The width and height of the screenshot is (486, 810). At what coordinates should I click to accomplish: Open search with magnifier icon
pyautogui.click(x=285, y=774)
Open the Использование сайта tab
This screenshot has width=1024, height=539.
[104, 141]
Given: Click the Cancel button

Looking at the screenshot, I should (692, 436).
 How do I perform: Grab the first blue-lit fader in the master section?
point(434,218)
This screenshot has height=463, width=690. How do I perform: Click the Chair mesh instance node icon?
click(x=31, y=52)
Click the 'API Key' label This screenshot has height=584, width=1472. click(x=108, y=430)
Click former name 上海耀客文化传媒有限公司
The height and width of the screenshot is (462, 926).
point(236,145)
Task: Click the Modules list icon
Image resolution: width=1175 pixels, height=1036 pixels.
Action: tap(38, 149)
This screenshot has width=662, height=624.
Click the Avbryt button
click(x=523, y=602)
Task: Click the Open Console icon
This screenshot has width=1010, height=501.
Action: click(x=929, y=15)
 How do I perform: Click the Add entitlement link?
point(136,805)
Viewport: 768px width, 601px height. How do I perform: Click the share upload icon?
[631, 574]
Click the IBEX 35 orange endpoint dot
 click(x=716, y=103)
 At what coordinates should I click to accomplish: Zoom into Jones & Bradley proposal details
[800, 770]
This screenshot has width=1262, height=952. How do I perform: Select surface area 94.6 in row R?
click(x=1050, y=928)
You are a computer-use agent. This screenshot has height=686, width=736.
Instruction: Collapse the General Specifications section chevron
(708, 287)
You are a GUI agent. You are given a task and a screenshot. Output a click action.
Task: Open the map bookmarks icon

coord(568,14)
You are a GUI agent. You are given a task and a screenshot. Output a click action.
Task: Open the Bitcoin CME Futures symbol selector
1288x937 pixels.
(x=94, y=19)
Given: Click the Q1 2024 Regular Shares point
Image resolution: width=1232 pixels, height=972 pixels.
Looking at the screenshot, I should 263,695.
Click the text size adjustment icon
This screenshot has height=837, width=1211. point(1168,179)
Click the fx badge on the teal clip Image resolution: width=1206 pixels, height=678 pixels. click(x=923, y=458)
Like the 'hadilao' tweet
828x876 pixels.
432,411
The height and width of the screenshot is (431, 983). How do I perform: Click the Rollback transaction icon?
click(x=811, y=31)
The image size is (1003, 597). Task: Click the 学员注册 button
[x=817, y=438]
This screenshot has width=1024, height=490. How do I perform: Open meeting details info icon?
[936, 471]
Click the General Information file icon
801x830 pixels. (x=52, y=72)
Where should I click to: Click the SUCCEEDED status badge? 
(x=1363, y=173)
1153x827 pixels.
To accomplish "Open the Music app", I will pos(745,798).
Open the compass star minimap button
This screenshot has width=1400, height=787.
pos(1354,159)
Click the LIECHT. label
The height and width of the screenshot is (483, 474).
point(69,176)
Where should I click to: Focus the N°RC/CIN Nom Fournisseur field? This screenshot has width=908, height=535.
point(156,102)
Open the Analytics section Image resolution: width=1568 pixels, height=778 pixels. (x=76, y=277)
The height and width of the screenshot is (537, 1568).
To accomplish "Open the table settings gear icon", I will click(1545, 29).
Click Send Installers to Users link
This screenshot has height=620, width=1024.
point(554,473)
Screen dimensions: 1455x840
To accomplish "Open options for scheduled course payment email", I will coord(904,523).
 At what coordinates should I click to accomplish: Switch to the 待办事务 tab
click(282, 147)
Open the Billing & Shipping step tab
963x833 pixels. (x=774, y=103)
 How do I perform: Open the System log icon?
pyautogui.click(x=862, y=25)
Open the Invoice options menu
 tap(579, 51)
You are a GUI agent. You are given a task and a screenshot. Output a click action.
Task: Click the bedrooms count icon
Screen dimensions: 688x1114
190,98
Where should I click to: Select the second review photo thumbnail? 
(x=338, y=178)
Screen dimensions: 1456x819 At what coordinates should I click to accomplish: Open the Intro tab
:::
The exercise:
Can you repeat the material above verbatim, starting at the line that contains "Given: Click the Q1 2024 Regular Shares point" and ending at the line that contains "I will coord(904,523).", both of those lines included?

Problem solution:
Given: Click the Q1 2024 Regular Shares point
Image resolution: width=1232 pixels, height=972 pixels.
Looking at the screenshot, I should 263,695.
Click the text size adjustment icon
This screenshot has height=837, width=1211. point(1168,179)
Click the fx badge on the teal clip Image resolution: width=1206 pixels, height=678 pixels. click(x=923, y=458)
Like the 'hadilao' tweet
828x876 pixels.
432,411
The height and width of the screenshot is (431, 983). How do I perform: Click the Rollback transaction icon?
click(x=811, y=31)
The image size is (1003, 597). Task: Click the 学员注册 button
[x=817, y=438]
This screenshot has width=1024, height=490. How do I perform: Open meeting details info icon?
[936, 471]
Click the General Information file icon
801x830 pixels. (x=52, y=72)
Where should I click to: Click the SUCCEEDED status badge? 
(x=1363, y=173)
1153x827 pixels.
To accomplish "Open the Music app", I will pos(745,798).
Open the compass star minimap button
This screenshot has width=1400, height=787.
pos(1354,159)
Click the LIECHT. label
The height and width of the screenshot is (483, 474).
point(69,176)
Where should I click to: Focus the N°RC/CIN Nom Fournisseur field? This screenshot has width=908, height=535.
point(156,102)
Open the Analytics section Image resolution: width=1568 pixels, height=778 pixels. (x=76, y=277)
The height and width of the screenshot is (537, 1568).
To accomplish "Open the table settings gear icon", I will click(1545, 29).
Click Send Installers to Users link
This screenshot has height=620, width=1024.
point(554,473)
Screen dimensions: 1455x840
To accomplish "Open options for scheduled course payment email", I will coord(904,523).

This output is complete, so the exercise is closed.